As we train our grandchildren to respect our rules, it’s important to share the whys behind them. “Grandma and Grandpa saved our money for two years to buy that new carpet, and we want to keep it nice.” Or “Television is fun to watch, but reading and playing games are better ways to make your brain smart.”
As you enforce the house rules, however, be careful not to have too many. Constantly correcting them and enforcing standards can grow wearisome and can harm, rather than help, relationships. Don’t be a Gestapo Granny or Grandpa. If your grandchildren spend a lot of time at your house, setting basic, age-appropriate house rules will make visits more enjoyable. If they visit infrequently, you’ll want to mention only the ones that are most important to you.

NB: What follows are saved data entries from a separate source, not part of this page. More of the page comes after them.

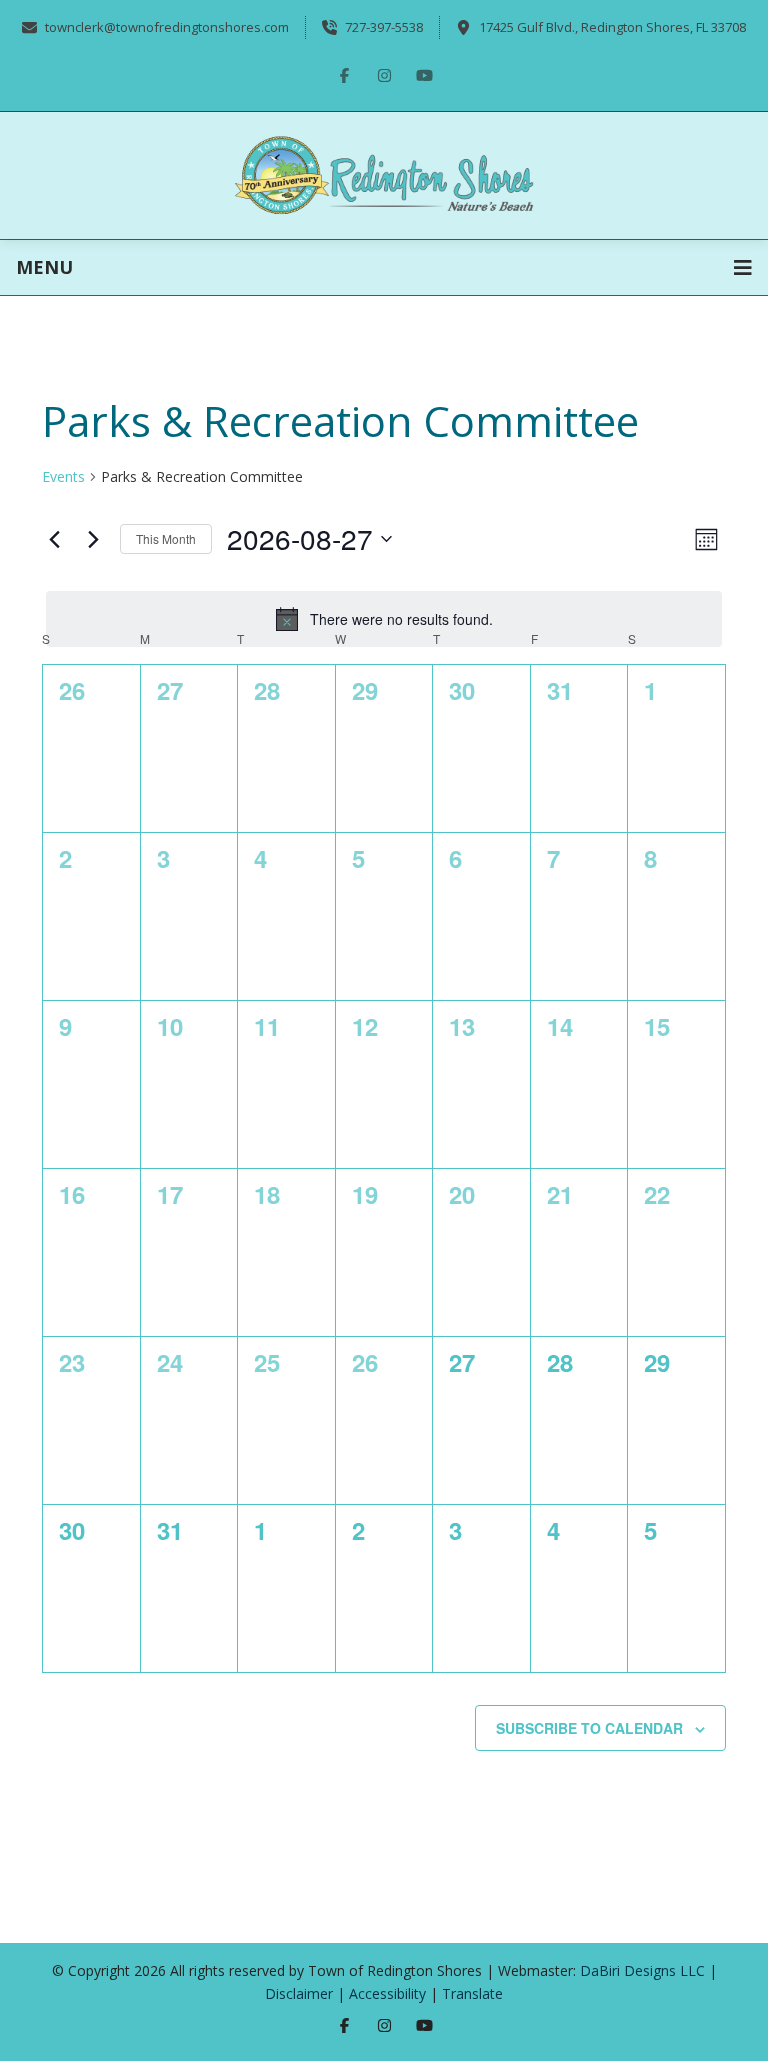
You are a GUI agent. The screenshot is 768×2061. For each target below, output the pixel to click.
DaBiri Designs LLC (642, 1970)
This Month (166, 538)
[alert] (384, 619)
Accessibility (387, 1993)
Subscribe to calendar (589, 1728)
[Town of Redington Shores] (384, 173)
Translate (472, 1993)
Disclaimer (299, 1993)
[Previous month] (54, 539)
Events (63, 476)
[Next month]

Keep in mind that it’s not our primary responsibility to train our grandchildren. It is, however, our privilege to support their parents as they train them. On the flip side, if our son, daughter, or their spouse instructs the child in certain behavior, we shouldn’t undermine their attempt by saying, “Oh, it’s okay. He doesn’t have to do that at Grandma’s house.” Back them up, even if the matter in question isn’t important to you.